══ Document extract ══

- Genres: Folk music, gospel music, country music, bluegrass music
- Years active: 1986–present
- Labels: Sage Arts
- Members: Mike Phelan Ed Littlefield Jr. Dan Wheetman Jon Wilcox Jerry Fletcher Bob Nichols
- Website: www.marleysghost.com

= Marley's Ghost (band) =

Bluegrass band

Marley's Ghost is a band based in Washington and Northern California which has existed since the mid-1980s and has recorded 12 albums. While their music has a strong bluegrass emphasis, their musical style is diverse. Paste magazine has described them as "a decidedly unusual band, as capable of reanimating Appalachian folk songs as they are traditional Celtic fare, honky tonk and reggae."

==History==
Dan Wheetman, Jon Wilcox, and Mike Phelan met in March 1986 in the San Fernando Valley during Saint Patrick's Day shows. That winter, Wheetman went to Littlefield's studio to record a solo album, bringing Wilcox and Phelan. They ended up recording the first three Marley's Ghost albums before completing Wheetman's solo album.

In 2006, Van Dyke Parks produced Spooked, and artist Robert Crumb illustrated the album cover. (Crumb and Wheetman knew each other from an earlier musical venture, R. Crumb & His Cheap Suit Serenaders, of which Wheetman was a member for a short time in the mid-1970s.) Guests on the recording included Bill Frisell (guitar), Buell Neidlinger (bass), and Don Heffington (drums).

═══
══ Provided records ══

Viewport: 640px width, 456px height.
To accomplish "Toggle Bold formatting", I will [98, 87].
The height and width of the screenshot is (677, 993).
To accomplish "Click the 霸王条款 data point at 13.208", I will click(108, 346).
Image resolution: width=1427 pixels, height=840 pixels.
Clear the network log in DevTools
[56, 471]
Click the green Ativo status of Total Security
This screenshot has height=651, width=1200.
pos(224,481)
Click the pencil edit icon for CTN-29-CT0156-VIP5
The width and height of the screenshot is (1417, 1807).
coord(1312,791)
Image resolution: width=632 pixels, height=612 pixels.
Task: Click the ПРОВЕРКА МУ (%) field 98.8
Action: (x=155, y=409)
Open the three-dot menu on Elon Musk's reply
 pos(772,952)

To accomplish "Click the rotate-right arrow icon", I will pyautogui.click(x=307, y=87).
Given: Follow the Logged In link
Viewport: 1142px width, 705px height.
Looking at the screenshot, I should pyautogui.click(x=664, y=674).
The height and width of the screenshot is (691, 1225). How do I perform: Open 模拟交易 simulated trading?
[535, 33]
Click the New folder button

═══

## Activities
• A. List every band member named in the text about Marley's Ghost.
• B. Pick up the text about the band Marley's Ghost after its last sentence and continue writing it.
The entries come from a separate source and are unrelated to the text about Marley's Ghost.

## Exercise answers
• A. Mike Phelan, Ed Littlefield Jr., Dan Wheetman, Jon Wilcox, Jerry Fletcher, Bob Nichols

• B.
Released in 2012, Jubilee was produced by Cowboy Jack Clement, and includes performances by Emmylou Harris, John Prine, Marty Stuart, and Old Crow Medicine Show.

2017's The Woodstock Sessions was recorded at Levon Helm’s studio in Woodstock, New York. Larry Campbell produced this album of mostly traditional music.

2019's Travelin' Shoes was also produced by Larry Campbell and features a host of gone-world gospel gems.

==Personnel==
- Mike Phelan: Guitars, Dobro, bass, fiddle, lead & harmony vocals, writer.
- Ed Littlefield Jr.: Pedal steel, guitars, bass, fiddle, Highland bagpipes lead & bass vocals
- Dan Wheetman: Bass, National Steel, Fiddle, Guitar, lead & harmony vocals, writer.
- Jon Wilcox: Mandolin, guitar, Irish bouzouki lead & harmony vocals, writer
- Jerry Fletcher: Keyboards, harmony vocals
- Bob Nichols: Drums, percussion

==Discography==
- 1987: Haunting Melodies (Sage Arts)
- 1989: Let De Groove Rise Up (Sage Arts) - remixed and remastered in 2005
- 1991: Ghost Country (Sage Arts)
- 1992: How Can I Keep From Singing: Gospel (Sage Arts)
- 1996: Four Spacious Guys (Sage Arts)
- 1998: Across the River (Sage Arts)
- 2001: Live at the Freight (Sage Arts)
- 2006: Spooked (Sage Arts)
- 2010: Ghost Town (Sage Arts)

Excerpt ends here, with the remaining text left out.